(Input material begins)
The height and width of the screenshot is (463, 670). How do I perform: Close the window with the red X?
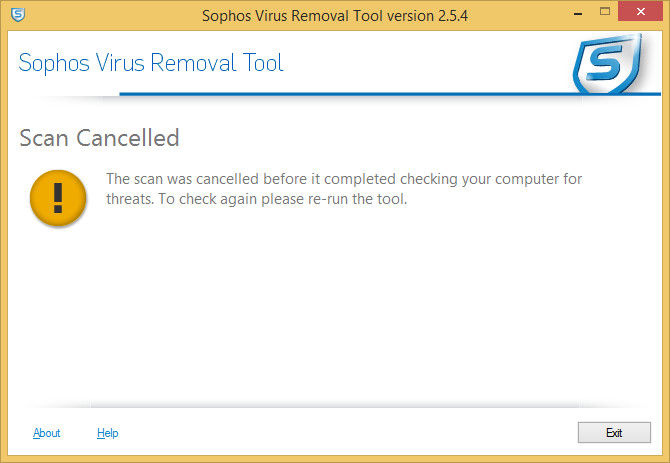point(641,12)
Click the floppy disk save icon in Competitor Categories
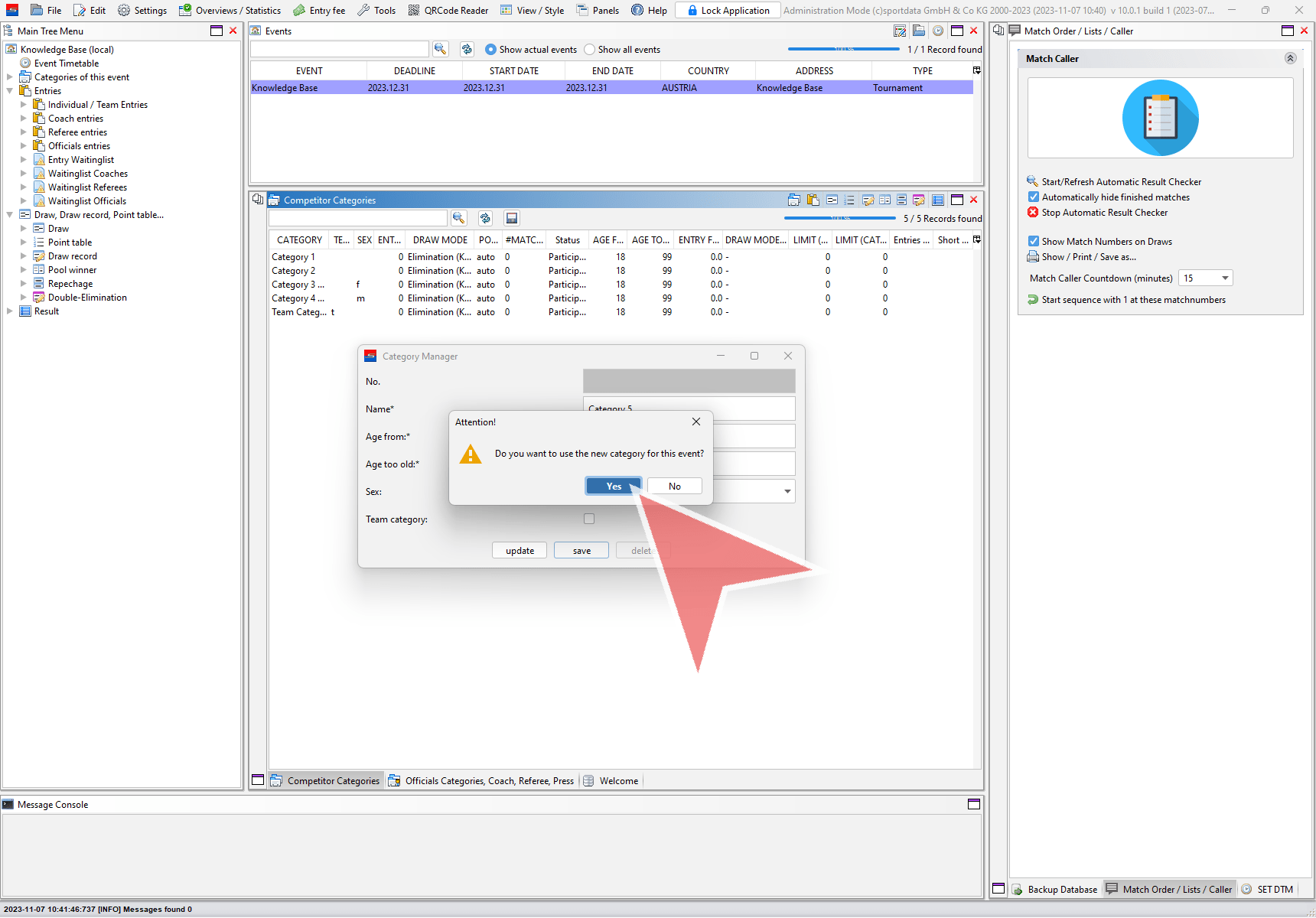 point(512,218)
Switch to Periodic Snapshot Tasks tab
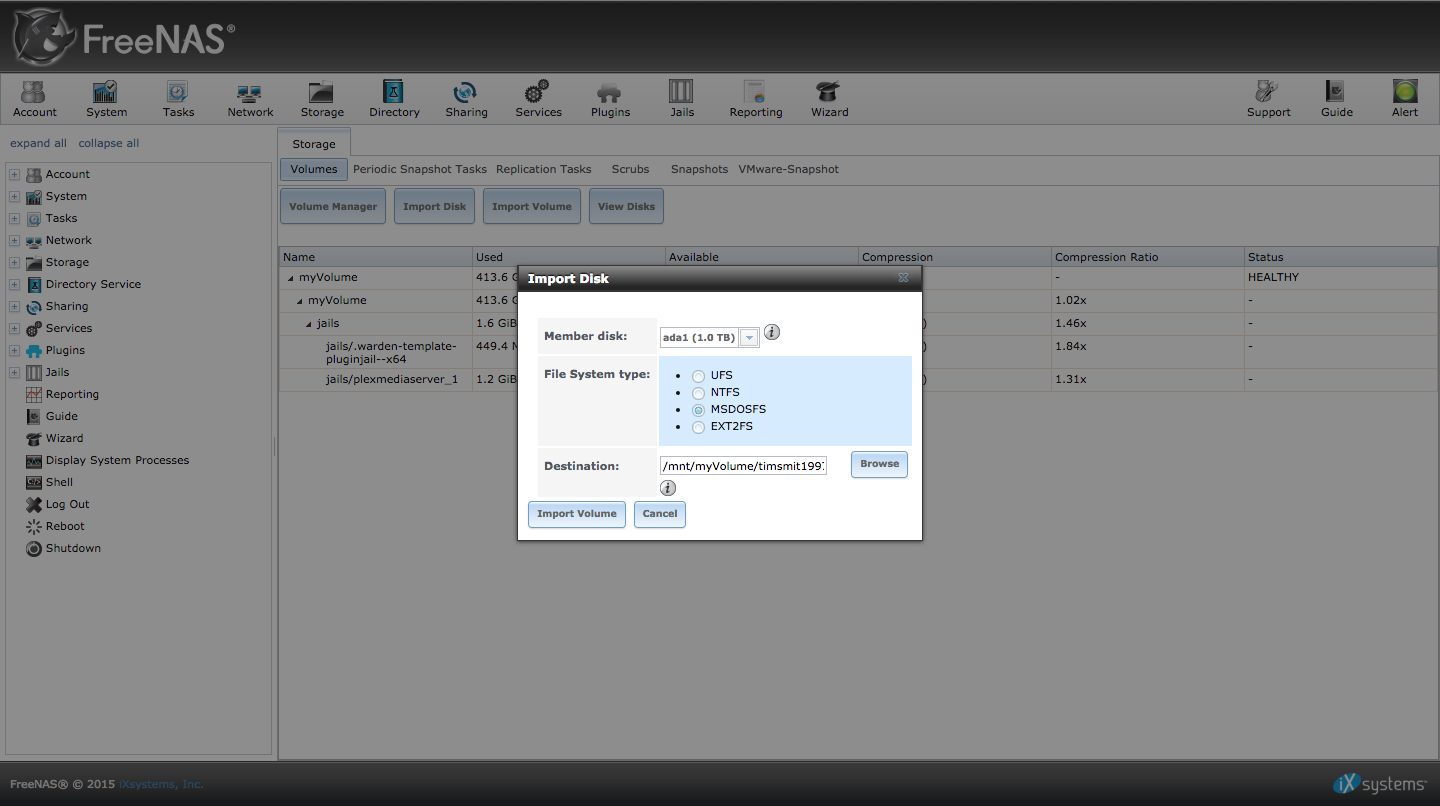The height and width of the screenshot is (806, 1440). pos(419,169)
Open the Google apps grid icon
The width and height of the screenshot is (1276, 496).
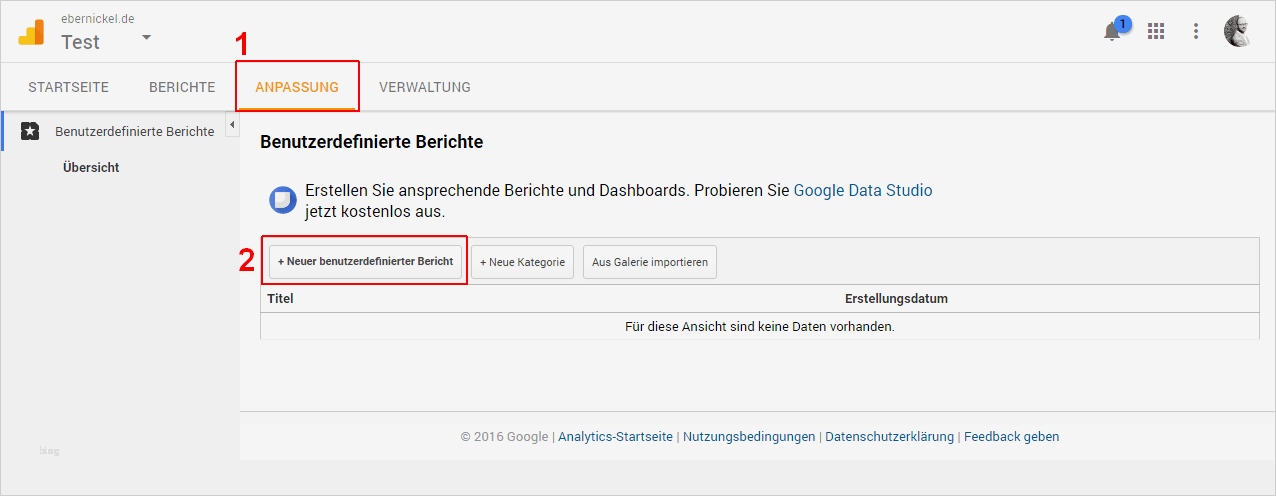click(x=1156, y=32)
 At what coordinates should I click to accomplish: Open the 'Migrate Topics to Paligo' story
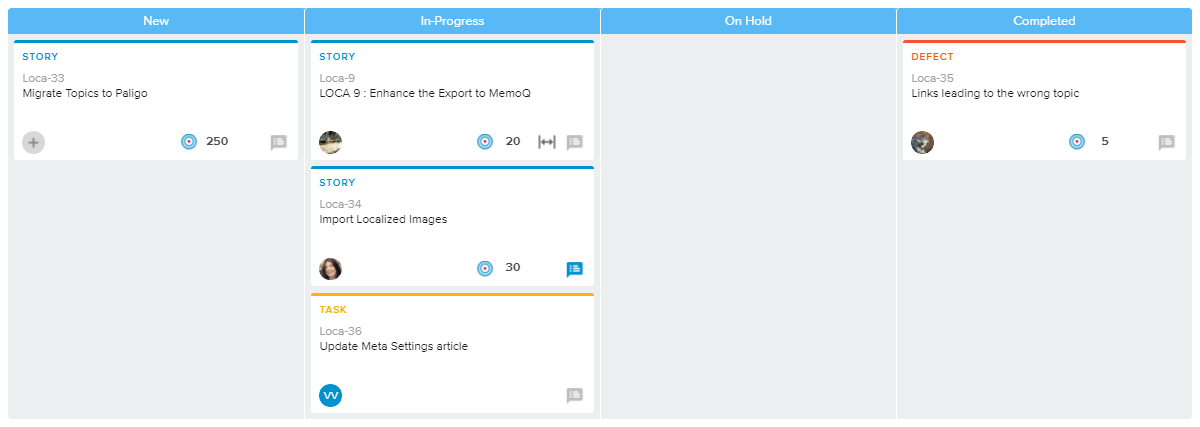pos(85,93)
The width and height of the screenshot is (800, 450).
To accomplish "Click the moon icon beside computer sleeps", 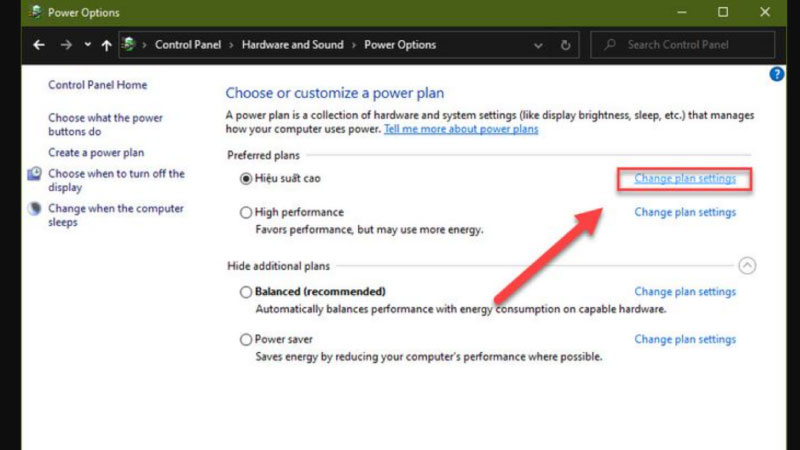I will (x=35, y=209).
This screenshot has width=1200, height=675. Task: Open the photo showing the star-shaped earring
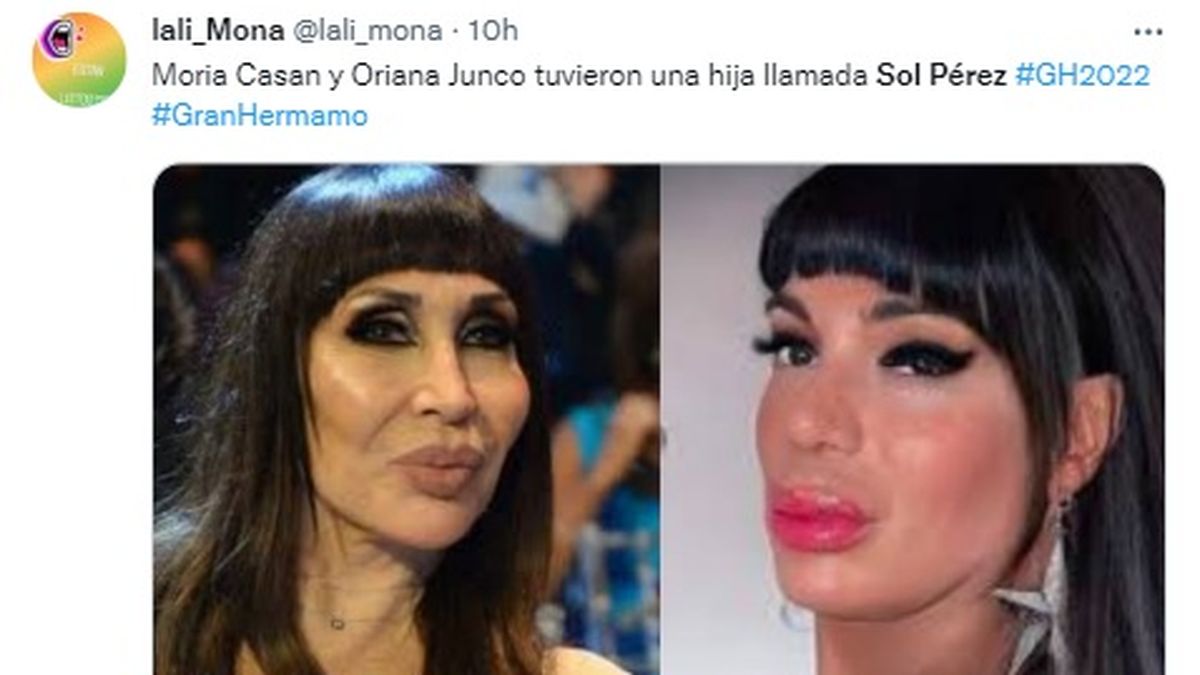[912, 419]
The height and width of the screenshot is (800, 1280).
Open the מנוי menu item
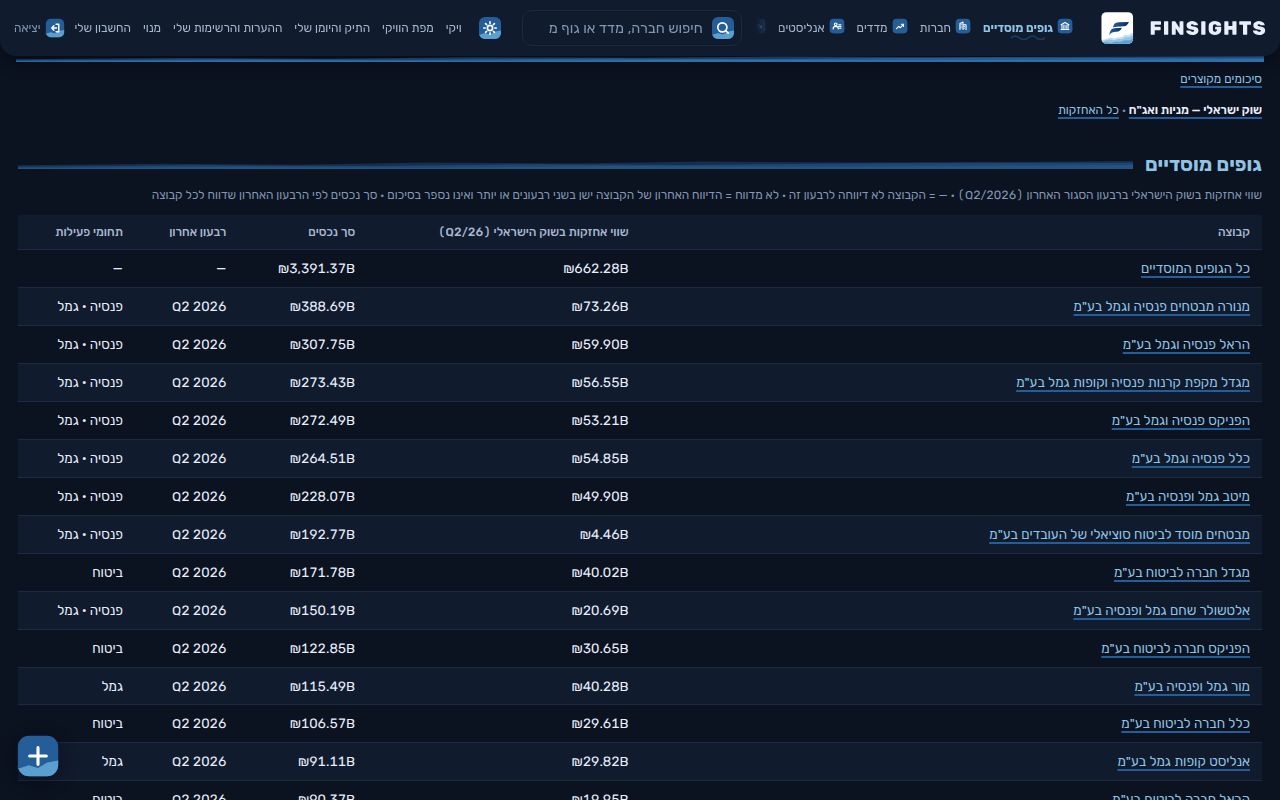(152, 28)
(Input material ends)
The lines to be extracted begin at the line containing "This screenshot has" and continue through the final line of the material above, both ends included. Reproduce them exactly, without the pictures.

Reply to the exercise —
This screenshot has width=1200, height=675. Task: Open the photo showing the star-shaped earring
[912, 419]
The height and width of the screenshot is (800, 1280).
Open the מנוי menu item
(152, 28)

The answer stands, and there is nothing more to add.